Sending positive signals
Spence – who had developed his 2001 Prize-winning research on signalling since the 1970s – explained that signalling taps into the area of “information gaps” in markets.
In the job hunting scenario, the applicant’s top university link would send a signal to the employer, and the employer interprets the signal and adjusts their behaviour in response. And even being offered a place at a top university appears to pay dividends, Alan Krueger of Princeton University and Stacy Berg Dale of the Andrew W. Mellon Foundation writing that people who were offered a place at the best universities but attended lesser ones went on to earn the same as those who actually accepted their offers.
In fact, going to any university may function as a credible signal of an ability to learn, of a willingness to comply with authority or to adhere to orthodox views.

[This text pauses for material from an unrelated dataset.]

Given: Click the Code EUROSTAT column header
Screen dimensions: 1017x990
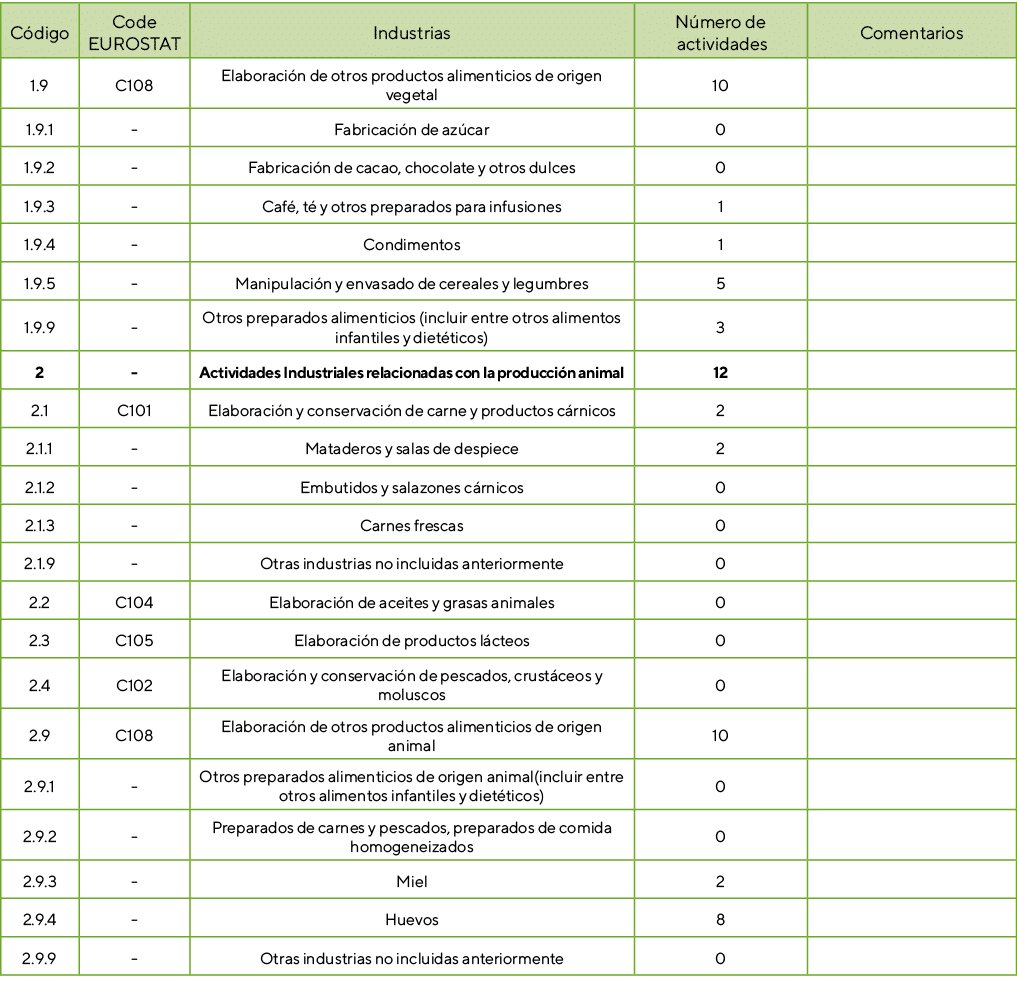Looking at the screenshot, I should pos(134,33).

Likewise, professional qualifications (such as a fund manager getting a Chartered Financial Analyst (CFA), a chef getting a Masters in food safety or a designer a enrolling in an massive open online course (MOOC) taught by an industry heavyweight) can also act as a useful signal of commitment to their industry.
However, as Italian academic Massimo Giannini wrote in a working paper in 1999 the availability of education (and the cost of getting it) complicates the issue.
Sending negative signals
Of course, signalling is not always positive. And qualifications are no guarantee of getting a job. An employer could have a reason to avoid hiring university graduates – the interpretation of a signal is in the eye of the beholder – and then there’s the common conundrum for experienced workers of being seen as over-qualified.
Even something as seemingly tangential as posting photos of a crazy night out on Facebook may send a negative, “rule breaker” signal to a potential employer – or, as a Harvard Business Review blogger writes, not having a digital footprint on LinkedIn and elsewhere may be seen as suspicious or out-of-touch.
The animal kingdom does it, too
Outside the office, there’s plenty of signalling going on. Buying flashy technology or fast cars may signal sexual appeal to potential partners, as detailed by author Robert Frank in his book The Darwin Economy. Or they can do the reverse and counter-signal, blogs economist and writer Chris Dillow in his post about a premier league footballer taking his date to fast food chicken chain Nando’s.
And humans are not alone in their tendency to send signals.
In the animal kingdom, for example, peacocks and other species engage in displays of resources – signalling their attractiveness to potential partners – that are crucial to their mating strategies.
A warning signal
Signalling, then, can shape our opportunities and our choices in ways that we may sometimes not be aware of.
It might be the real estate agent who makes a good impression because of the flashy car they drive or the financial adviser who seems more trustworthy because of their expensive suit.
But it might pay to be aware of the gap between the signal and your interpretation of it.
Try to take an objective look at the situation and consider ways to fill in the “information gap”.
A strategy might be to remember what you are looking for (perhaps the right house from an estate agent and low fees from an adviser) and come up with your own test as to whether it’s been met.